• Work required: Reproduce a passage from the fishing forum thread below, starting at the words "## amarcafina (Aug" and stopping after "will be different.".

• Page excerpt:
-.-.-

# Nipple?



## feelin' wright (Oct 7, 2007)

Anyone been to the nipple lately? Going to do my first pelagic trip and was wondering how it was out there?


----------



## PaulBoydenCustoms (Dec 3, 2008)

water wasnt very clean last weekend, scattered grass everywhere made it very hard to troll


----------



## amarcafina (Aug 24, 2008)

nasty out there..


----------



## feelin' wright (Oct 7, 2007)

Any advice on where to head to? I am not looking for coordinates to a weedline or current rip but want to make sure that I enjoy trolling the bluewater before I drop the 200.00 for hiltons. Im a little ADD so trolling for kings has not quite struck my fancy. Hoping maybe with the chance at pelagics maybe it will be different.


----------



## PaulBoydenCustoms (Dec 3, 2008)

spend $99 on rip charts, blue water is still about 90+ miles south


----------



## TCAT (Oct 9, 2007)

Don't focus solely on Bluewater. Find clean water....Just look at Blue Marlana's report last weekend. They scored a Blue Marlin at the Elbow. The best day boat fisherman I knew (Steve Kaiser) normally did not pay particular attention to Blue Water. He focused on structure and put the time in.


----------



## panhandleslim (Jan 11, 2013)

TCAT said:


> Don't focus solely on Bluewater. Find clean water....Just look at Blue Marlana's report last weekend. They scored a Blue Marlin at the Elbow. The best day boat fisherman I knew (Steve Kaiser) normally did not pay particular attention to Blue Water. He focused on structure and put the time in.


TCAT is giving you some good advice. We caught most of our Blue Marlin out 16 miles in milky water the first year I was in Brazil. Other boats were fishing out 40 miles and not doing nearly as well. Fish follow bait. Find the bait, find the fish. Marlin come up to the vibration and churn of the props. They will find your lures just fine if they are in the mood to eat.


----------



## Kim (Aug 5, 2008)

Bait is the answer. You can find the prettiest rip, color change to the bluest water with a massive weed line but if there is no bait around and on it there won't be any fish either. The predators follow the prey, so if the bait is in ugly water without a speck of weeds, that where the fish will be. Look at all the Wahoo being caught by the guys out of panama City and Mexico Beach, judge it by water color conditions they shouldn't be able to catch a cigar minnow.

We fished over that way last weekend and the bite was hot, catching AJ on surface lures and jigging was insane. The reason for that was the abundance of bait fish food source for the predatory fish. If the area wouldn't have been saturated with scattered weed the trolling might have been more than constantly clearing weeds off lures.

If you find a area with bait busting the surface, putting up fliers a dozen plus at a time on a regular basis, see fish busting the surface you found a good place to fish trolling or other wise. If any other conditions like a rip, color change, temperature break or weed line coincide with it, you are in fisherman's paradise and you are going to have a good day,


----------



## my3nme (Oct 9, 2007)

Some great insight but chlorophyll reports (where's the blue water) isn't all the equation. The water color wasn't the best to the east last week but the altimetry reports were outstanding. From the reports the alt. reports were right on. Good luck


----------

-.-.-

• Dataset extract:
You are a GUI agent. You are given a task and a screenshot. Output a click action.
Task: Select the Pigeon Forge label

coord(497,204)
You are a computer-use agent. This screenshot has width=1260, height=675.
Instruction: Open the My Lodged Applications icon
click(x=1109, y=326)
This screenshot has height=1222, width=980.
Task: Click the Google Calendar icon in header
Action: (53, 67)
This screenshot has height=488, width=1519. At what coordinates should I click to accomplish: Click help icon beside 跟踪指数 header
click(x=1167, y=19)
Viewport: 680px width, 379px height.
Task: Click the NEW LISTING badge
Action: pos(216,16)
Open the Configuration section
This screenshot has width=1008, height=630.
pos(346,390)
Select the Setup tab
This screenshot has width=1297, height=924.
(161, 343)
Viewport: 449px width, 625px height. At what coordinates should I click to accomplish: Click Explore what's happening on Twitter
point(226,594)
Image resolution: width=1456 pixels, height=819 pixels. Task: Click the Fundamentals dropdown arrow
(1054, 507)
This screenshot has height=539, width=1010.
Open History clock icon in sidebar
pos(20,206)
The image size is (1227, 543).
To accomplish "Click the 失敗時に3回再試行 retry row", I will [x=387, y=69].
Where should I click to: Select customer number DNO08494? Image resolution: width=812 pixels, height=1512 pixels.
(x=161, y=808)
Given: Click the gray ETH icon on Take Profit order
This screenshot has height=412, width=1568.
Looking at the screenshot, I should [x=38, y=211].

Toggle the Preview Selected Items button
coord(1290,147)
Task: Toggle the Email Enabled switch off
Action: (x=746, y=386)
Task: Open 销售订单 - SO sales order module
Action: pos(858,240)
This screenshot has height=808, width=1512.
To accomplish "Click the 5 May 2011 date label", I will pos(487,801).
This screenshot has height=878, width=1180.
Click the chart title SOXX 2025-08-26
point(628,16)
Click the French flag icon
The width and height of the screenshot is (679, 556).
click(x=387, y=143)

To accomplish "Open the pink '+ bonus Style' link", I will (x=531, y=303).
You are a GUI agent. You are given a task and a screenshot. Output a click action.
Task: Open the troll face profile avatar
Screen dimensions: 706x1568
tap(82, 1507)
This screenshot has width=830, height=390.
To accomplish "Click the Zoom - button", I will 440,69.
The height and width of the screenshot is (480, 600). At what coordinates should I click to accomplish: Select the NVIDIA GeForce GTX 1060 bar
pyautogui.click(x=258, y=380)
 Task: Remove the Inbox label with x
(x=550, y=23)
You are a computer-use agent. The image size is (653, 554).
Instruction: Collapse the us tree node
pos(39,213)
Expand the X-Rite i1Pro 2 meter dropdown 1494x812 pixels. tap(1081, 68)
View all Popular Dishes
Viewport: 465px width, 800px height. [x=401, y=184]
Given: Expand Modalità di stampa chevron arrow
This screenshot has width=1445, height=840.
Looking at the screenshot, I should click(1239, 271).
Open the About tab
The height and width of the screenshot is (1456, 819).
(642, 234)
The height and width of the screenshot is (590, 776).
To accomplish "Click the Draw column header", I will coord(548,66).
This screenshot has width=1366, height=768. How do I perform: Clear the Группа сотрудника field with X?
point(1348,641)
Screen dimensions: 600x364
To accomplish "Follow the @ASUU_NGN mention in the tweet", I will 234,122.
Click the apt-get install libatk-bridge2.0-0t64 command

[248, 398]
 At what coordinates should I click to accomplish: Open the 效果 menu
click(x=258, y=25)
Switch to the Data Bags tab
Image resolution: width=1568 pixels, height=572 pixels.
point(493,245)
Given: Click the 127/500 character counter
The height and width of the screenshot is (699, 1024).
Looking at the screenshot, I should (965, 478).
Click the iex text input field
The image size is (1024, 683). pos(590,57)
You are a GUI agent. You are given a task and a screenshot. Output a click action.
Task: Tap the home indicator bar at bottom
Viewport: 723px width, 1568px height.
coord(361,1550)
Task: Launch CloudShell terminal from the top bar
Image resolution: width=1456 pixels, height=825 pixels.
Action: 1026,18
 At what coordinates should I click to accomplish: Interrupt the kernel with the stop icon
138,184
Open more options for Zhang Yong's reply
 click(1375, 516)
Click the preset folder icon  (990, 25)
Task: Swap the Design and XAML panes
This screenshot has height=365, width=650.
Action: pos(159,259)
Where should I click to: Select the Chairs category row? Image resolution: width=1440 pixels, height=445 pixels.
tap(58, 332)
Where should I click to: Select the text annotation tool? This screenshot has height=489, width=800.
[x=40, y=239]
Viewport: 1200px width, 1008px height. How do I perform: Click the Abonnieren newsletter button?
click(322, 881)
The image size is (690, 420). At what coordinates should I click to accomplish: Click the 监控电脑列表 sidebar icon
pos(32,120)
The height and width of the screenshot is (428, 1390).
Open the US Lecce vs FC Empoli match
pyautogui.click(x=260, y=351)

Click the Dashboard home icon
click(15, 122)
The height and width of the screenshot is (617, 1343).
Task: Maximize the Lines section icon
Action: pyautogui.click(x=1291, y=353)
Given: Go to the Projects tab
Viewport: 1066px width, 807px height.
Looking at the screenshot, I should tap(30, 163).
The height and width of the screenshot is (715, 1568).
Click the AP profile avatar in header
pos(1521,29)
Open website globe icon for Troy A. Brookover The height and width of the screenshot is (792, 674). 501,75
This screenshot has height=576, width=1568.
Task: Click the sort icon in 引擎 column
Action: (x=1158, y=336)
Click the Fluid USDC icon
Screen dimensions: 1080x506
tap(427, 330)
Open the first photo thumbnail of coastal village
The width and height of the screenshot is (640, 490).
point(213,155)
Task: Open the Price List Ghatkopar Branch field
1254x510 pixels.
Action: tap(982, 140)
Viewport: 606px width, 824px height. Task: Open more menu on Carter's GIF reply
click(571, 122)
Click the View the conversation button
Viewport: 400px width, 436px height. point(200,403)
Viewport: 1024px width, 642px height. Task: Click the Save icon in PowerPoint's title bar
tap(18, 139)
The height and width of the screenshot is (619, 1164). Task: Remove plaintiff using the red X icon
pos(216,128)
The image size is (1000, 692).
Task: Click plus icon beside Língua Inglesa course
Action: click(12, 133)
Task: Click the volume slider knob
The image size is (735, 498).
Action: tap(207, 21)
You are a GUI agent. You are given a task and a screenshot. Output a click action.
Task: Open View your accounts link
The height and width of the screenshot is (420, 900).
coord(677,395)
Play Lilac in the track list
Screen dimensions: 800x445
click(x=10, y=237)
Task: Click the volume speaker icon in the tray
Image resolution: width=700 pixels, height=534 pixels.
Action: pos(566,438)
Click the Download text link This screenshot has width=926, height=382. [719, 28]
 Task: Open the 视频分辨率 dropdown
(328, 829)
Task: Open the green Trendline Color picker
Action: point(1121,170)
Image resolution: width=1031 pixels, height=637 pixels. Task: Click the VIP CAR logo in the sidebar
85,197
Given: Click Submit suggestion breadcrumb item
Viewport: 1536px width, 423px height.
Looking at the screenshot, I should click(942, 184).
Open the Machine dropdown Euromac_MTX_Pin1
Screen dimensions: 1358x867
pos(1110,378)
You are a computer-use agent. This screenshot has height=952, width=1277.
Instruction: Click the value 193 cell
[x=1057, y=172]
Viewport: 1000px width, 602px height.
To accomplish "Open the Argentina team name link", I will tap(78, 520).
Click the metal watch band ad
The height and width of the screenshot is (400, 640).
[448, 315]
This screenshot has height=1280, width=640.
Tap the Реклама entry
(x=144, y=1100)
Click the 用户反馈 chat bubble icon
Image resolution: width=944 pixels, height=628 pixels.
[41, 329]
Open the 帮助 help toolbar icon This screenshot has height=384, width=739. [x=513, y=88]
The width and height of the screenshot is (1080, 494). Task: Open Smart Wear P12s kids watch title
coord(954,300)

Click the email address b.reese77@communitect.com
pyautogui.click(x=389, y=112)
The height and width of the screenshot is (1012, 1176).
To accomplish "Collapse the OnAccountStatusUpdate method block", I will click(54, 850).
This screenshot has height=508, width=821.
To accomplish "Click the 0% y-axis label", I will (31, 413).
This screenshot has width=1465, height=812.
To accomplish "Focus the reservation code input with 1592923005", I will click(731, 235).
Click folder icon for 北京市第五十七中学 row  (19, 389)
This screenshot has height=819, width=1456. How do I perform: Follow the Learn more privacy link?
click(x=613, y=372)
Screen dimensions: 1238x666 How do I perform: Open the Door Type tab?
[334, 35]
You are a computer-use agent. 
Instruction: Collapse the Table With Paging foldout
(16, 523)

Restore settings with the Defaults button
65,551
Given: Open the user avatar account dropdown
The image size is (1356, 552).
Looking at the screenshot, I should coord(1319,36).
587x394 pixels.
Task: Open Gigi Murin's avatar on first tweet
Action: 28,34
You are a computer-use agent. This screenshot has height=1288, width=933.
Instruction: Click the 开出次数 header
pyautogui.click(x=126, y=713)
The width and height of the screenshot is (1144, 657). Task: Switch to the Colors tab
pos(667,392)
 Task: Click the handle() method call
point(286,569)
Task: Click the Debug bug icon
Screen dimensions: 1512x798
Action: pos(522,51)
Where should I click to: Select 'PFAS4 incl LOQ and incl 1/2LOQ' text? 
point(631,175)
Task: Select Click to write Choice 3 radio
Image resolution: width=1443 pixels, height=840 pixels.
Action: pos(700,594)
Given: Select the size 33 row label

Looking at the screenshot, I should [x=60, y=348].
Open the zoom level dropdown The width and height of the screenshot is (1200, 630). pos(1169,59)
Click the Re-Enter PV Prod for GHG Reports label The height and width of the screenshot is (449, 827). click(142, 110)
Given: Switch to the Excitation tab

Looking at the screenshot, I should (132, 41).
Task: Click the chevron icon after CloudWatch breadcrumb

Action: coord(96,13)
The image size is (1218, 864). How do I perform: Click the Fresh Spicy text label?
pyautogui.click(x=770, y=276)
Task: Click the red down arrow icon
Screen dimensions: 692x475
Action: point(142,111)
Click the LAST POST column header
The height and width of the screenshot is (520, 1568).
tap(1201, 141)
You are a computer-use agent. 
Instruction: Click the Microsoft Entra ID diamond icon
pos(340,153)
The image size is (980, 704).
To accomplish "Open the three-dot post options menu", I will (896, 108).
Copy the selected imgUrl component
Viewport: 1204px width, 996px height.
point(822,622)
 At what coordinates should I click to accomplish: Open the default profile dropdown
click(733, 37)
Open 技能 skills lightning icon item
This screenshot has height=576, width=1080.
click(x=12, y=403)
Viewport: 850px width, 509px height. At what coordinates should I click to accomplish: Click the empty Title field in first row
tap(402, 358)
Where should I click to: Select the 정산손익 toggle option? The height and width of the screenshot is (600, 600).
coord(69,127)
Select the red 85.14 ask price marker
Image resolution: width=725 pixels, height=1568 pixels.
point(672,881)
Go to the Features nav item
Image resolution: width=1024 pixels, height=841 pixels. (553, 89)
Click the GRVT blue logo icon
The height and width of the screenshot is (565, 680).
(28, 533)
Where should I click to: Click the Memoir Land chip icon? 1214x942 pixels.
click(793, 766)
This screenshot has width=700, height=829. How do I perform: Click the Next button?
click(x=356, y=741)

-.-.-

• Exercise solution:
## amarcafina (Aug 24, 2008)

nasty out there..


----------



## feelin' wright (Oct 7, 2007)

Any advice on where to head to? I am not looking for coordinates to a weedline or current rip but want to make sure that I enjoy trolling the bluewater before I drop the 200.00 for hiltons. Im a little ADD so trolling for kings has not quite struck my fancy. Hoping maybe with the chance at pelagics maybe it will be different.